Please put the records from the first line up to and including the line with "center [637, 216]." into a JSON list of strings, one string per line, leaving out blank lines.

Top of Input

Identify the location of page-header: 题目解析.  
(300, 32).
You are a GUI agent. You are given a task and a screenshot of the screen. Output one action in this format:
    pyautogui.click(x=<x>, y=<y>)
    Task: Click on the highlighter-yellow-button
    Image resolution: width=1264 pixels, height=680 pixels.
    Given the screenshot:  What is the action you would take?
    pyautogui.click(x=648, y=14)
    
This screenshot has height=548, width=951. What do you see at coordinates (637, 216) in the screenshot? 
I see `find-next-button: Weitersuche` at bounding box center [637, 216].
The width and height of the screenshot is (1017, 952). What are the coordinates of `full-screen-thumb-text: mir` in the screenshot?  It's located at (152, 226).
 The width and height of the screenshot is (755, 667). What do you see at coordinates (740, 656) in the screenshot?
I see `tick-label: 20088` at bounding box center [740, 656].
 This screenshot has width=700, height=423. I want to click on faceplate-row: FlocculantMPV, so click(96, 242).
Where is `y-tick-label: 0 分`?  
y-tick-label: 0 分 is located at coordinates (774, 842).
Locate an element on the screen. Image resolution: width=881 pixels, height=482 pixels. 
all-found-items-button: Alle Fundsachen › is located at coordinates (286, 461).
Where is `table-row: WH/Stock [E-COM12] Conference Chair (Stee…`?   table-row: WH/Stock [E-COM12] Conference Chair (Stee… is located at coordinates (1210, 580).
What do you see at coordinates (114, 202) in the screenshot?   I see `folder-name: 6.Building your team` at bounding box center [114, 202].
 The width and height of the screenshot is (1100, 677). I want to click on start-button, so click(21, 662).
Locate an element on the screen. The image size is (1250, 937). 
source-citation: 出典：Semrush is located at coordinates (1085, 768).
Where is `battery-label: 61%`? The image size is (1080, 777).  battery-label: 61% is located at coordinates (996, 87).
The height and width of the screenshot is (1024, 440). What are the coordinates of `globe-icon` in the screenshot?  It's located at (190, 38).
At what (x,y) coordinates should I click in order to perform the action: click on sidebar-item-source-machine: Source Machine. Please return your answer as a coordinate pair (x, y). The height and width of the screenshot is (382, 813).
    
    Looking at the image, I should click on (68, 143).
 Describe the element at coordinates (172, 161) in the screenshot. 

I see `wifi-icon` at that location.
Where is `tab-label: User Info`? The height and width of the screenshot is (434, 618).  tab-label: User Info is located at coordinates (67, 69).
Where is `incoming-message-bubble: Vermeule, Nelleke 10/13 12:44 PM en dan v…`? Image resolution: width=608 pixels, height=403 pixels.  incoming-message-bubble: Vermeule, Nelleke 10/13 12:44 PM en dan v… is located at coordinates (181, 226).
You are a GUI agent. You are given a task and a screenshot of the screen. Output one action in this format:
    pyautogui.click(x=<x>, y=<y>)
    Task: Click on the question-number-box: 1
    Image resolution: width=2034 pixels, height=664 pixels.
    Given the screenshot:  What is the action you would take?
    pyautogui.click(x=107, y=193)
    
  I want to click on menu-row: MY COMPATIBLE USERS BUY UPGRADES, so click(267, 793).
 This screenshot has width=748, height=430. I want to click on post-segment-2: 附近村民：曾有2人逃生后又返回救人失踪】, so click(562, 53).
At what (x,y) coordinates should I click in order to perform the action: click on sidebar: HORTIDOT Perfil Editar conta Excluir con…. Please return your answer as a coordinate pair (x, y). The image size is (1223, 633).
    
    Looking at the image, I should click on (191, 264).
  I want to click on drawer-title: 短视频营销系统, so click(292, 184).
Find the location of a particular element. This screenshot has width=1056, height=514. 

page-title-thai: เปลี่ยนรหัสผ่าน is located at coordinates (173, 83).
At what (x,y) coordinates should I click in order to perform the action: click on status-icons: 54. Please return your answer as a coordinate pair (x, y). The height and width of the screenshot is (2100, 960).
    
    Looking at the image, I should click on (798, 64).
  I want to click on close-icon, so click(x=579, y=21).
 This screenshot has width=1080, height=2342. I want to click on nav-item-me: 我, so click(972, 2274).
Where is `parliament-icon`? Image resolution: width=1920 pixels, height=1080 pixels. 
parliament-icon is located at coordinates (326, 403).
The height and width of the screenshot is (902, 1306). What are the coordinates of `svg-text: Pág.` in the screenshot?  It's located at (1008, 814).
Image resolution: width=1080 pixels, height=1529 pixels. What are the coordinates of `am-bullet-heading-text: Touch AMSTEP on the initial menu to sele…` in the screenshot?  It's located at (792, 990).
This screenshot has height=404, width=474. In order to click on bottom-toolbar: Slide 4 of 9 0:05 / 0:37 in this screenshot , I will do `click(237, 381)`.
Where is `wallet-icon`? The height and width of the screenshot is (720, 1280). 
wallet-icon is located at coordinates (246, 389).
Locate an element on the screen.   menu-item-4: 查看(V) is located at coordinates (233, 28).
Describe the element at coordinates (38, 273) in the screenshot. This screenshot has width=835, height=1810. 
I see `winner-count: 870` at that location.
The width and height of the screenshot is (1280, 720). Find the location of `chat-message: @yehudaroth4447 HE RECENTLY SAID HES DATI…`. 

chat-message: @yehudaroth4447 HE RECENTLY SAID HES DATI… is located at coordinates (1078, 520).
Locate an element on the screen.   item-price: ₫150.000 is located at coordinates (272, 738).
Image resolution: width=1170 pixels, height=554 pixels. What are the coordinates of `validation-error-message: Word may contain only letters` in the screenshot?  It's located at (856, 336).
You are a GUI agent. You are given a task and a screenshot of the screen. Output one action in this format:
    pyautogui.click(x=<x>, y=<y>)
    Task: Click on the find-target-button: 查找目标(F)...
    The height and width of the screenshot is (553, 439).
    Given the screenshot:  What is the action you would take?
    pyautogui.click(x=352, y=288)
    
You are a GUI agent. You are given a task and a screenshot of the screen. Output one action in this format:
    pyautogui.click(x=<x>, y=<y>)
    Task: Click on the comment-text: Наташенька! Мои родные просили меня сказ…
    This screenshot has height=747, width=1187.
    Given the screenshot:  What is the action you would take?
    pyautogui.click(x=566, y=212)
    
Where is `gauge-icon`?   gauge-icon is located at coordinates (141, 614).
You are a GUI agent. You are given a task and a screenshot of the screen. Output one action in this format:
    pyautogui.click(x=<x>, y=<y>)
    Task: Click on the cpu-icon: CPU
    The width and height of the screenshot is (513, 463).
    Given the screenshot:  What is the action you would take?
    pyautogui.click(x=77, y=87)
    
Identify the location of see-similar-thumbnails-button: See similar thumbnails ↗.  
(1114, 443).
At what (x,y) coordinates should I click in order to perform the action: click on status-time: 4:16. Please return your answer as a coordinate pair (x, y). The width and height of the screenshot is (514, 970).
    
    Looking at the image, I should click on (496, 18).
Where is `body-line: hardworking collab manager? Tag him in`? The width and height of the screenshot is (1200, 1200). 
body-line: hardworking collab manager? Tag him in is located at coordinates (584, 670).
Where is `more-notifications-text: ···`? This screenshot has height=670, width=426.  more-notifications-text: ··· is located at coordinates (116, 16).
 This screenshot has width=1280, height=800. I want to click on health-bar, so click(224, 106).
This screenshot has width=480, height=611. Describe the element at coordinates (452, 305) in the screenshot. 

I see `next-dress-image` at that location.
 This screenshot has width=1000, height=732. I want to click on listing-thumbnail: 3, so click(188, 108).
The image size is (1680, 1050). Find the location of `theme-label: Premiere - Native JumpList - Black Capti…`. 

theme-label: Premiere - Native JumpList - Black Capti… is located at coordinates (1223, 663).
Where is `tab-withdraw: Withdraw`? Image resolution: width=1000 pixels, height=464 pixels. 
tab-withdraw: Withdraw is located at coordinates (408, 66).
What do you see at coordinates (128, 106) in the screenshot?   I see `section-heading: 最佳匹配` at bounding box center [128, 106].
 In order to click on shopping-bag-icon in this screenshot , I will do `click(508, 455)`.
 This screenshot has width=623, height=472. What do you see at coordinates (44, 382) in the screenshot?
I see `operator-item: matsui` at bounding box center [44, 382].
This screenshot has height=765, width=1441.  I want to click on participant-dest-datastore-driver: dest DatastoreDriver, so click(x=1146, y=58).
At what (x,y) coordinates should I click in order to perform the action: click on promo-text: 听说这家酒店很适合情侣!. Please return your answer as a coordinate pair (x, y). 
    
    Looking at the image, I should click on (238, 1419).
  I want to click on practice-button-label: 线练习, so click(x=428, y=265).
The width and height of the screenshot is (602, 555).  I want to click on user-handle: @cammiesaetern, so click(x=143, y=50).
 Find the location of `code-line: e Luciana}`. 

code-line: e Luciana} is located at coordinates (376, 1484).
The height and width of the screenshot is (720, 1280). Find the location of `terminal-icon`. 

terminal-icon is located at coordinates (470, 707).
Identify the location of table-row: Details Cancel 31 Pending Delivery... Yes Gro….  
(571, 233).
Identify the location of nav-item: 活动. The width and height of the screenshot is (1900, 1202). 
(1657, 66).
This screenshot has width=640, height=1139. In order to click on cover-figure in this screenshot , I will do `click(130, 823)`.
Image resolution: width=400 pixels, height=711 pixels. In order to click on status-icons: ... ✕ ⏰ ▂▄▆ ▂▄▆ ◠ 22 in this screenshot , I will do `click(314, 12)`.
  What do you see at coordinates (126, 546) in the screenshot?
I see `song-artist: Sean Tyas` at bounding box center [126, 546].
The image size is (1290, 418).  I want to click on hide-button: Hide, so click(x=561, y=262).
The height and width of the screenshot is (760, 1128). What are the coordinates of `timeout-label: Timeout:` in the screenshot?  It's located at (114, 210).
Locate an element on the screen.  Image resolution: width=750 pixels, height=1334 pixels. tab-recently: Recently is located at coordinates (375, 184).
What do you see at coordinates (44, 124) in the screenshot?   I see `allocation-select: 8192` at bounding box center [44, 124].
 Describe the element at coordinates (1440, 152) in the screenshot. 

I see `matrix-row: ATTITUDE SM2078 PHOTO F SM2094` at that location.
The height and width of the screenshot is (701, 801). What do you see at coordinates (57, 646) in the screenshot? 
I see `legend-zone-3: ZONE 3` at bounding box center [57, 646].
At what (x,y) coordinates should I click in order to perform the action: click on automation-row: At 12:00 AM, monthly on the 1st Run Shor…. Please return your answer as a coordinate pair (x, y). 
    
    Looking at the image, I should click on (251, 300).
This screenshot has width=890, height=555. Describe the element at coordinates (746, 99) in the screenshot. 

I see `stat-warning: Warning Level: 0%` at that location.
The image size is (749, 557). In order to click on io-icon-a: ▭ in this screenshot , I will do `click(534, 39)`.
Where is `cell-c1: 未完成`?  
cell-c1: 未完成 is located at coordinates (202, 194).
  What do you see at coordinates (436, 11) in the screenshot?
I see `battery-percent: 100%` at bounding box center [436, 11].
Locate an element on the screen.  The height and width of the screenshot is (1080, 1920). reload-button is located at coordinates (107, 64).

Bottom of Input

- _Solution to this problem_:
[
  "Identify the location of page-header: 题目解析.  ",
  "(300, 32).",
  "You are a GUI agent. You are given a task and a screenshot of the screen. Output one action in this format:",
  "    pyautogui.click(x=<x>, y=<y>)",
  "    Task: Click on the highlighter-yellow-button",
  "    Image resolution: width=1264 pixels, height=680 pixels.",
  "    Given the screenshot:  What is the action you would take?",
  "    pyautogui.click(x=648, y=14)",
  "This screenshot has height=548, width=951. What do you see at coordinates (637, 216) in the screenshot? ",
  "I see `find-next-button: Weitersuche` at bounding box center [637, 216]."
]